Lundi, 20 Novembre, 2017

Renault confirme l'achat de 10% des actions cédées par l'Etat

Renault L'Etat français cède 4,73% du capital revient à 15,01 Renault: l'Etat vend les actions acquises en 2015
Napoleon Lievremont | 04 Novembre, 2017, 00:20

Au terme de cette opération, l'État reste le principal actionnaire de Renault, avec 15,01 % des parts à l'issue de la transaction. L'Etat n'a jamais communiqué officiellement leur coût d'achat en avril 2015 et annonce une plus-value: "Le bilan patrimonial pour l'Etat de cette opération fait apparaître une plus-value de plus de 55 millions d'euros sur l'acquisition de ces 14 millions de titres réalisée en avril 2015", précise un communiqué de l'Agence des participations de l'Etat. Interrogé sur ce sujet le 6 octobre dernier lors de la présentation du plan stratégique de Renault, Carlos Ghosn avait souligné qu'une des raisons de cette situation était l'attentisme lié à la vente annoncée de ce bloc d'actions important détenu par l'Etat. C'est ce qu'a indiqué l'Agence des participations de l'Etat (APE).
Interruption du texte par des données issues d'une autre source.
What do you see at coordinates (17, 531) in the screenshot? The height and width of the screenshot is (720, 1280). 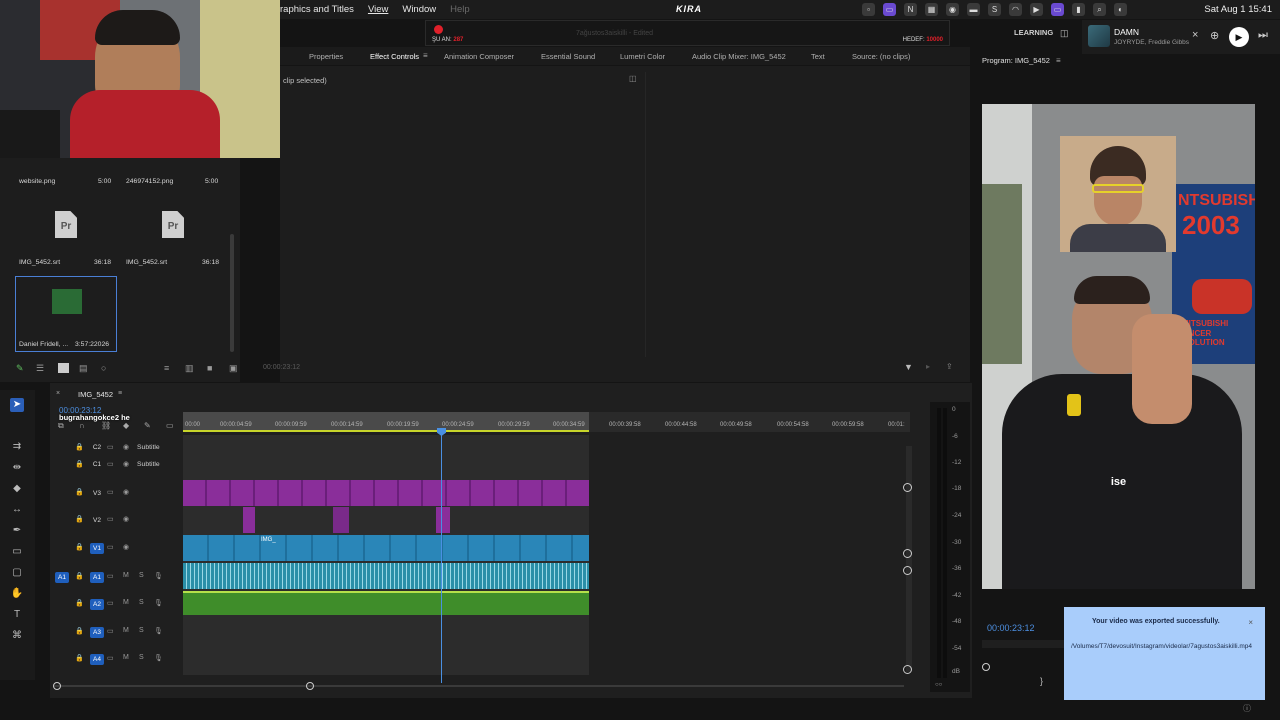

L'acquisition de titres Renault avait déclenché une crise en 2015 entre Nissan et le gouvernement français, avant un compromis encadrant l'influence de l'Etat au sein de Renault.

Cette cession s'inscrit dans un ambitieux programme de cessions d'actifs pour 10 milliards d'euros, annoncé en juillet par le ministre des Finances, Bruno Le Maire, afin de financer un fonds destiné à l'innovation de rupture, promis par Emmanuel Macron pendant la campagne. Mais l'État s'était engagé à les revendre dans les deux ans.

En avril 2015, M. Macron avait décidé de faire monter l'Etat au capital de Renault en passant de 15,01% à 19,74% afin d'imposer en assemblée générale l'application de la "loi Florange" qui récompense les actionnaires de long terme par des droits de vote double. Contre l'avis du PDG, du conseil d'administration et du partenaire japonais de l'alliance Renault-Nissan, dans laquelle le français détient 43,4 % du constructeur nippon et celui-ci 15 % de l'ex-Régie nationale.

Lors de cette opération, Renault, dans le cadre de son programme de rachat d'actions, a acquis 1 400 000 titres qui seront ultérieurement proposés aux salariés et anciens salariés du groupe.